Monday, March 17, 2008

The Dangers Aren't Bigger; It's Us That Got Small

My suggested headline was above, but in the newspaper version, the editor didn’t want to quote Norma Desmond twice (or wasn’t sure if it was better to use the objective or the nominative) and I got the longer headline instead.

The scary thing is that there really are people out there (who email me) who claim to believe that we’re in greater danger than ever, that today’s threat isn’t “a small threat like Nazi Germany or the USSR” (A small threat? Take that, “Greatest Generation”!) and that a million “virgin-seeking suicide bombers [are] anxious to blow me and my family to Hades.” It must be nice to be that important.

East Valley Tribune, Mar. 16, 2008

These really aren’t the most dangerous times we’ve ever faced. This absurd war-without-end isn’t the greatest crisis the United States has ever seen. The threat of whatever it’s called this week -- Global Extremism? Islamofascism? Really Scary-Looking Guys With Beards? -- are lesser than we’ve handled before.

The threat isn’t greater; rather, we’re just more fearful than any other time in our history.

You’ve heard of the Greatest Generation? We’re the Scared-est Generation. Every two-bit dictator is the next Hitler, and any swarthy foreigner with a laptop is a terrorist mastermind.

We line up like sheep at the airport to remove our shoes and make sure our shampoo is safe. We fear threats (balsa wood model airplanes!) that wouldn’t propel a comedy skit. The only thing we have to fear is everything.

To paraphrase
Norma Desmond, the dangers haven’t gotten bigger; we’ve just gotten smaller.

It’s not the danger that’s forcing us to abandon our principles and the Constitution. It’s our fear. We see torture working on 24 -- a TV show, people! -- and we convince ourselves that we have to use “enhanced interrogation techniques” to protect ourselves.

Never mind that in the past, we never used torture on fanatical Nazis; there were more effective interrogation techniques that didn’t require Americans to sell our collective souls for safety. Never mind that in the past five years, in each case that’s come to light, torture yielded more bad information (false leads, idle chatter, and stuff we already knew without moral compromise) than good.

Shouldn’t the burden be on the people saying “torture works!” to prove it, before they can sully the rest of us?

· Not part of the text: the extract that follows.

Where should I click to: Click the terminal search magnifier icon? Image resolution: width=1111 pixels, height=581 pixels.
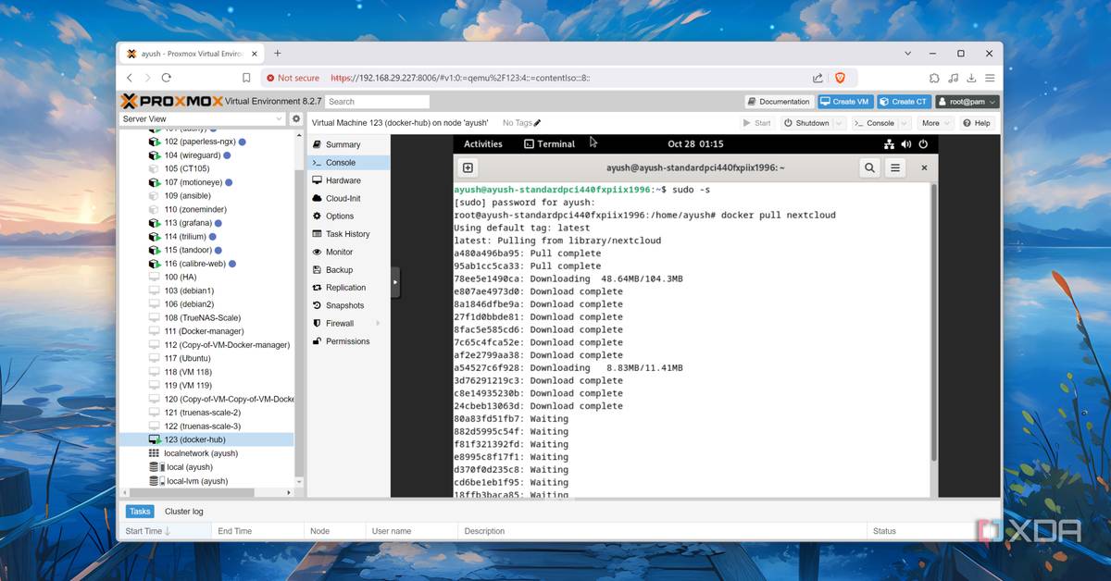(869, 168)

And shouldn’t it take something more than just bald assertions by the Bush administration, given their track record?

But, hey, we’re so afraid that we’re perfectly willing to let somebody -- so long as we don’t have to watch, so we’ll use contractors instead of enlisted personnel -- torture in our name. After all, they’d never torture anybody like us, only people who look different, whom somebody says are out to kill us. Fine, believe that. Just don’t consider yourself any better than the average Shia militiaman or Sudanese Janjaweed, because those are the rules by which they play, too.

The latest example where the fearmongering just doesn’t stand up to the facts is updating the Foreign Intelligence Surveillance Act. The Bush administration claims that without (a) expansion of their power to wiretap without court approval and (b) retroactive immunity for telecoms that “cooperated” with the government, then we’re at mortal risk! Why, FISA could be interpreted to prevent monitoring foreign-to-foreign communications that, in a networked world, somehow travel through US wires or servers!

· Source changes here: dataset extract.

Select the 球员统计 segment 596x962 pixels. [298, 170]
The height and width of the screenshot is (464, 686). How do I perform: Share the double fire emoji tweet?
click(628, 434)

that too is a lie. The Justice Department’s top national security lawyer confirmed last week that foreign-to-foreign communications aren’t subject to FISA. The only problem is with emails stored on US servers when it’s not known where the recipient is (or will be) located. That’s a relatively easy problem to fix -- but one the Bush administration doesn’t want to fix without retroactive immunity.

Many observers think the immunity issue isn’t a big deal for the telecoms, suspecting that the companies got government indemnification before cooperating. Instead, the administration doesn’t want to disclose what they actually did. Remember Alberto Gonzales’s
mysterious nighttime hospital visit to John Ashcroft to reauthorize the program? Wouldn’t you like to know what the government was doing before we agree to let them keep doing it?

Of course, the red herring here is the idea that we need to give the telecoms immunity because in wartime, we want them to cooperate “patriotically.” Julian Sanchez
has the answer: No, I’d rather corporations obey the law. If the law’s wrong, change it, but don’t “fix” it by having regulated businesses “cooperate” with whomever sits in the White House.

The folks who believe in torture also think it’s worth giving up some of the Constitution to keep them safe. There’s a word for people who value safety so more than freedom -- and that word isn’t “American.”

1 comment:

Danny King said...

Great article. It seems throughout US history politicians and the Supreme Court have used war as an excuse to curtail the rights and liberties of people. I think its interesting how we look at back with digust at W. Wilson's attempts to limit speech in WWI and the internment camps that even the Supreme Court held to be valid in WWII, and yet a very similar thing is happening today.